Allungò l'esile mano e si preparò ad abbassare la maniglia. L'idea di varcare quella soglia e non prestarsi a sguardi indiscreti iniziava a diventare urgente. Voleva, anzi: aveva il bisogno, di lasciarsi abbracciare dall'accogliente ingresso un po' caotico e carico di cianfrusaglie come pochi altri. Ma, prima di farlo, la sua mente la costrinse a porre una domanda che - forse - aveva già ricevuto risposta, ma che ora necessitava di una conferma. Nascondere frasi complesse in monosillabi era un'abilità che entrambi avevano e che non esitavano ad utilizzare, eppure a volte bisognava scendere a patti con le esigenze altrui.
«Killian- lo chiamò, benché fosse lì davanti a lei, solo perché le piaceva il suono del suo nome, le era sempre piaciuto. Sussurrarlo fu istintivo come alzare lo sguardo appena dopo. Inspirò - Non mi hai detto cosa ne pensi tu. Questa volta credi che sia la cosa giusta ...per te?»

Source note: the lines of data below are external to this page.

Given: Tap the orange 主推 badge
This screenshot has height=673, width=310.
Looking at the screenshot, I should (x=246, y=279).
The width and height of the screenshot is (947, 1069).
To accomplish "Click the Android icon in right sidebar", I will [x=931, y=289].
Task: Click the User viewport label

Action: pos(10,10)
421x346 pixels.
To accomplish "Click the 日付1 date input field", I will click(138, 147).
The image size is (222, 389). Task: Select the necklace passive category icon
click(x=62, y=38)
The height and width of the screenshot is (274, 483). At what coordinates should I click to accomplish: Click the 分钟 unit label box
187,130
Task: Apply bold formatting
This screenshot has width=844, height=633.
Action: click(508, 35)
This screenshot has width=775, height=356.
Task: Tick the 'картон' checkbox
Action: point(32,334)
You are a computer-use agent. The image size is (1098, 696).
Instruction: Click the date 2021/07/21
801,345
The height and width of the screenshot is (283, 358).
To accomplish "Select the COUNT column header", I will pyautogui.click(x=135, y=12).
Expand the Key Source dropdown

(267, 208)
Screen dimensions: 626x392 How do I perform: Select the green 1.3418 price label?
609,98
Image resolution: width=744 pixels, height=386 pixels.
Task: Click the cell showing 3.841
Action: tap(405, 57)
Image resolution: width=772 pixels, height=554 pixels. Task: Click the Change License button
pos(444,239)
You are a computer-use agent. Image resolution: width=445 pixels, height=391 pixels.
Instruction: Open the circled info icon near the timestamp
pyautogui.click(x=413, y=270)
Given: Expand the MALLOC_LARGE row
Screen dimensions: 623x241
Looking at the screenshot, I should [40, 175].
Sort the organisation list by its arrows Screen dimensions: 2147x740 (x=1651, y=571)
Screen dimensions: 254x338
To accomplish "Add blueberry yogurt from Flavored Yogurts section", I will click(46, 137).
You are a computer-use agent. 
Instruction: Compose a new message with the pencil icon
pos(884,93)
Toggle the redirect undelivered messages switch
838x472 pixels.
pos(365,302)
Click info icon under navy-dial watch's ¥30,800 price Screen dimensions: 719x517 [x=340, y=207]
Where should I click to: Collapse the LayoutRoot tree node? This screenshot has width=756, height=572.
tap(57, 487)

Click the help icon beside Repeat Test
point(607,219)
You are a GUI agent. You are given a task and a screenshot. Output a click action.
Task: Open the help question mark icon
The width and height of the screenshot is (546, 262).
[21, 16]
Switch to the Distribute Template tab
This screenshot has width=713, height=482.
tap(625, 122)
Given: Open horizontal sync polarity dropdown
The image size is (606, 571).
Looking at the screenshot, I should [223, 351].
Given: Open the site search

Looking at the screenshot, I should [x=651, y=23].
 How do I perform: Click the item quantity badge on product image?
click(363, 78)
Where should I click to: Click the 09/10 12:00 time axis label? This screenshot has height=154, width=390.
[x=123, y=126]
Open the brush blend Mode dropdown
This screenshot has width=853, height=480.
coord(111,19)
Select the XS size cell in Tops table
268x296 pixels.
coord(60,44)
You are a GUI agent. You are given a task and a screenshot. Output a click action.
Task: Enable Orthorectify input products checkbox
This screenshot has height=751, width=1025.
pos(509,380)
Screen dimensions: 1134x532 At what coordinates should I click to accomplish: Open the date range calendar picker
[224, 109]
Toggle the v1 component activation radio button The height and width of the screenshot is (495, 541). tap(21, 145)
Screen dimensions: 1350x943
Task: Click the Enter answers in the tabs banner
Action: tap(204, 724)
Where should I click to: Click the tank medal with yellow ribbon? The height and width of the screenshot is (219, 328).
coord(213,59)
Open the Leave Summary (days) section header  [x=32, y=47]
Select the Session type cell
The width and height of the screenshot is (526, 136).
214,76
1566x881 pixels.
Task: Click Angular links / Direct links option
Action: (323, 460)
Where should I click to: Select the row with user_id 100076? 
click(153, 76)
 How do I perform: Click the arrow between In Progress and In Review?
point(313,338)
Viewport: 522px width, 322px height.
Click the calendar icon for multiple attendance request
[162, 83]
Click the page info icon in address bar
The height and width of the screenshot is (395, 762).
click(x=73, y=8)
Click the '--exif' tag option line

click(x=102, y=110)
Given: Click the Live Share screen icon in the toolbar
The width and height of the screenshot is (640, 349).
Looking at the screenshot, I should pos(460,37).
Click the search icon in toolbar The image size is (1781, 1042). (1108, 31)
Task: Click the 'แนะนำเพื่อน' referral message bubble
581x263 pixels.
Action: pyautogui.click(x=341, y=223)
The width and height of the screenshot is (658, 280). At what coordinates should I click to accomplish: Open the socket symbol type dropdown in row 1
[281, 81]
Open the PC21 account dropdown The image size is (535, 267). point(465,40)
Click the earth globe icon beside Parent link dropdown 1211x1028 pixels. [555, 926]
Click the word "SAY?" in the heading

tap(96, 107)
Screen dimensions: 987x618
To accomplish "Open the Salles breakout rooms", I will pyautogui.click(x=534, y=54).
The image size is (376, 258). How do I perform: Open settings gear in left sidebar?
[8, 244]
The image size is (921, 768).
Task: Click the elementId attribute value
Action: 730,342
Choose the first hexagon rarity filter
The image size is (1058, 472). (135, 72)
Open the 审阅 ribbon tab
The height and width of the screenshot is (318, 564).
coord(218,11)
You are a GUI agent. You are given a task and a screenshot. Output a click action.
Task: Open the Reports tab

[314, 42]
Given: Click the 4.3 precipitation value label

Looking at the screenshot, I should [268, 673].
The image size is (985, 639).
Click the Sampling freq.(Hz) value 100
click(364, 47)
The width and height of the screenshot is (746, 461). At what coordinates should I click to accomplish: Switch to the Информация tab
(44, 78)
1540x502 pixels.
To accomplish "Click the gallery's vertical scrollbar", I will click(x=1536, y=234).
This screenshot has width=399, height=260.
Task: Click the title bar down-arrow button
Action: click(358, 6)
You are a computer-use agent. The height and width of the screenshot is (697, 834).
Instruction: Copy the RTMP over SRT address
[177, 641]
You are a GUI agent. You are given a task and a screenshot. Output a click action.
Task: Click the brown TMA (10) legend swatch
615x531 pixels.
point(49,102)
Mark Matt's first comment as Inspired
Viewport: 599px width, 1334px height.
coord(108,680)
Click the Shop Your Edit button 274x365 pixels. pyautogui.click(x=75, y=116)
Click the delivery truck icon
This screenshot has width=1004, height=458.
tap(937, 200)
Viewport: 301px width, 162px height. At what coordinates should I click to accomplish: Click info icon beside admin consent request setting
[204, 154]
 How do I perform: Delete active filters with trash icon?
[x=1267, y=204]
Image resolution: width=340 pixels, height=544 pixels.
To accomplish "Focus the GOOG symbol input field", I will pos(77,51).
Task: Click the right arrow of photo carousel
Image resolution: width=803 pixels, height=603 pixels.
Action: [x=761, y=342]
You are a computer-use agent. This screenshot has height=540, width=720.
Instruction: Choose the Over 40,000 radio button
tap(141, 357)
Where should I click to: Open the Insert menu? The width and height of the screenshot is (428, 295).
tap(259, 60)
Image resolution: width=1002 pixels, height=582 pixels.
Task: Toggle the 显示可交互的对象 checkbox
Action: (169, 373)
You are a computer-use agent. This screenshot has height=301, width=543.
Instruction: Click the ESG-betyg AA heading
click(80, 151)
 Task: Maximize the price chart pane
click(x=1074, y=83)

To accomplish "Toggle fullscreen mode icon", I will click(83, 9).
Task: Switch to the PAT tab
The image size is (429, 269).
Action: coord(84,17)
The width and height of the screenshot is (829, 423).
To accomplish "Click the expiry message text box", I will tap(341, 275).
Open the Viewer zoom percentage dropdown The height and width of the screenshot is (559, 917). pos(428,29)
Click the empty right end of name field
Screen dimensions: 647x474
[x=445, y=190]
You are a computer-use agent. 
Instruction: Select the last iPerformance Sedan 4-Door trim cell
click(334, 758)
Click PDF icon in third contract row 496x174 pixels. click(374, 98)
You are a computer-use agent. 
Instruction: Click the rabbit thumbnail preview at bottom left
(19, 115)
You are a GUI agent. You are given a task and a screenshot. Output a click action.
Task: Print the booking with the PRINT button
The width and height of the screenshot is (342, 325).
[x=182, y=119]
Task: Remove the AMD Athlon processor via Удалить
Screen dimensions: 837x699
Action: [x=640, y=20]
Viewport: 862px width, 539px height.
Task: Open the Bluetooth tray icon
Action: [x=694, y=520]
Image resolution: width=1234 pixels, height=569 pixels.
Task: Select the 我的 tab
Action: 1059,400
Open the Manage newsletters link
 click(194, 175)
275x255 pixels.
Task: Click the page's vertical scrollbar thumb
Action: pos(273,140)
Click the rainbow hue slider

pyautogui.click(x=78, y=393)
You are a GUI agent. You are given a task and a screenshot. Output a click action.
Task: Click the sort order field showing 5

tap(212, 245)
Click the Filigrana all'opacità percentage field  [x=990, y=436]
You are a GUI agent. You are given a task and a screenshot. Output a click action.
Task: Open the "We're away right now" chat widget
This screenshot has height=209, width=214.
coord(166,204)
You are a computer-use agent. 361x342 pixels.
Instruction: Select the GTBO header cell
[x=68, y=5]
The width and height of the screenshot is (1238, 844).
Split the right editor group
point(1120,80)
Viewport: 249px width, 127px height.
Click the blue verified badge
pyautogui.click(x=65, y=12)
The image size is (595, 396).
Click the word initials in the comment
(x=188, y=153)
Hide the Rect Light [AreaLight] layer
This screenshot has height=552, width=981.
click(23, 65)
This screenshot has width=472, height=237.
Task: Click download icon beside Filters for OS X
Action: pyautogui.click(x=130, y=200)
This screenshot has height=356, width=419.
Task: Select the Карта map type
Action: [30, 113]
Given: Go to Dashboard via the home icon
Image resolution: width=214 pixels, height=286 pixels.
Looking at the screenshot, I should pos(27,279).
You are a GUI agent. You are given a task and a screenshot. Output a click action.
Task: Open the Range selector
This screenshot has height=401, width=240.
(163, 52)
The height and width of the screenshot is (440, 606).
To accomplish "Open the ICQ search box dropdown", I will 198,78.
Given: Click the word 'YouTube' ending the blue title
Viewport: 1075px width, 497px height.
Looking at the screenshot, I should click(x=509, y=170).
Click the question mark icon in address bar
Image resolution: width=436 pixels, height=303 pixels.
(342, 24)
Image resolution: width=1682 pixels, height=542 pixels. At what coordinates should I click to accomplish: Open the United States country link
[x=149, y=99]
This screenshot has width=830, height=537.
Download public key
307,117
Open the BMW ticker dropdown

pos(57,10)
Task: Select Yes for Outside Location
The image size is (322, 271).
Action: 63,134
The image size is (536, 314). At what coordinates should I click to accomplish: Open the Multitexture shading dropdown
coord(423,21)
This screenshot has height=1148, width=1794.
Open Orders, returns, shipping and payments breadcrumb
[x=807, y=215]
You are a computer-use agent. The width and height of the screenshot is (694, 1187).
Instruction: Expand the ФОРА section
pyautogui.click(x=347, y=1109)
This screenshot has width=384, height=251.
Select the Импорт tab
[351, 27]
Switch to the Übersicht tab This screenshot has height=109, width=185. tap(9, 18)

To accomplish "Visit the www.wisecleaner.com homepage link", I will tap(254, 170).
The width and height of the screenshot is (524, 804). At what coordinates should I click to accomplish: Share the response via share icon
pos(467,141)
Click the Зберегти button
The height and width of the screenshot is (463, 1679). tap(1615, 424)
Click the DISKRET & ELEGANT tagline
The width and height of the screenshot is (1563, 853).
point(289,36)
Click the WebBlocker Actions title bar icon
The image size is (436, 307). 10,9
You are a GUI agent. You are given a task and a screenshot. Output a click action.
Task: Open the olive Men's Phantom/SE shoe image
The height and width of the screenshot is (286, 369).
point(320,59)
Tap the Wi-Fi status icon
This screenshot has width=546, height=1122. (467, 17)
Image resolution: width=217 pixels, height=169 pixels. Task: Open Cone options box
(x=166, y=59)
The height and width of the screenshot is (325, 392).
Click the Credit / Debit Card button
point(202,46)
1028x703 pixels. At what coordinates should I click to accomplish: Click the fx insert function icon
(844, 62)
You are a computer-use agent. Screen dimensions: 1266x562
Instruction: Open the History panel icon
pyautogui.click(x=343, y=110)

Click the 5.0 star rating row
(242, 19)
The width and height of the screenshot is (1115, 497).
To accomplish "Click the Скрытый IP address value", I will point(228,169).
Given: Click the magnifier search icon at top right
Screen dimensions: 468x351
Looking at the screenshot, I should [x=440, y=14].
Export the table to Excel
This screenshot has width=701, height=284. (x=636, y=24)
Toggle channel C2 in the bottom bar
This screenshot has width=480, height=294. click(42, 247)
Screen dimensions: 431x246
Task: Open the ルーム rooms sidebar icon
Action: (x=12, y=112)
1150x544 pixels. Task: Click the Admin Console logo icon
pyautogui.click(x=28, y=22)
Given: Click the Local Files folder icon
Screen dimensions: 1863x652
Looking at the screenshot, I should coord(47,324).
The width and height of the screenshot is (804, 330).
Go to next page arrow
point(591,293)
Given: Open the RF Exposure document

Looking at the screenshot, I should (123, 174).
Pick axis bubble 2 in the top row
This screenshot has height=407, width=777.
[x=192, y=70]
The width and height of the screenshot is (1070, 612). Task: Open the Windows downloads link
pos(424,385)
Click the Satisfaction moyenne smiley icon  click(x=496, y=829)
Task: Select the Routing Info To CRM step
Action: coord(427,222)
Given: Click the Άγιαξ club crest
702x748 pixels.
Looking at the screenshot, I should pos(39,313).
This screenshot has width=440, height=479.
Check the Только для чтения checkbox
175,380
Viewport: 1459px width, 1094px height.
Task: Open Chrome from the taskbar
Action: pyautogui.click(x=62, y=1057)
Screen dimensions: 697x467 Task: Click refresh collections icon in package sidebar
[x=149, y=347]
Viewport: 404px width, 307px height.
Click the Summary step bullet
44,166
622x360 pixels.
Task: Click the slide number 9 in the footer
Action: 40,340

«Cosa ti devo dire, Amber? Ho sbagliato. Non avrei dovuto accorciare le distanze così tanto. Ma è un errore che probabilmente commetterei ancora perché è stato tutto troppo naturale, quasi che non avessimo alternative. Ma è sbagliato, adesso. Ti metterebbe davanti ad una scelta ed entrambi sappiamo quale dovrà essere la risposta...»
Parole di un tempo, provenienti da un'eco lontana, accarezzarono la sua anima.
Quanto erano cambiati da quel pomeriggio? E perché il suo cuore s'agitava così?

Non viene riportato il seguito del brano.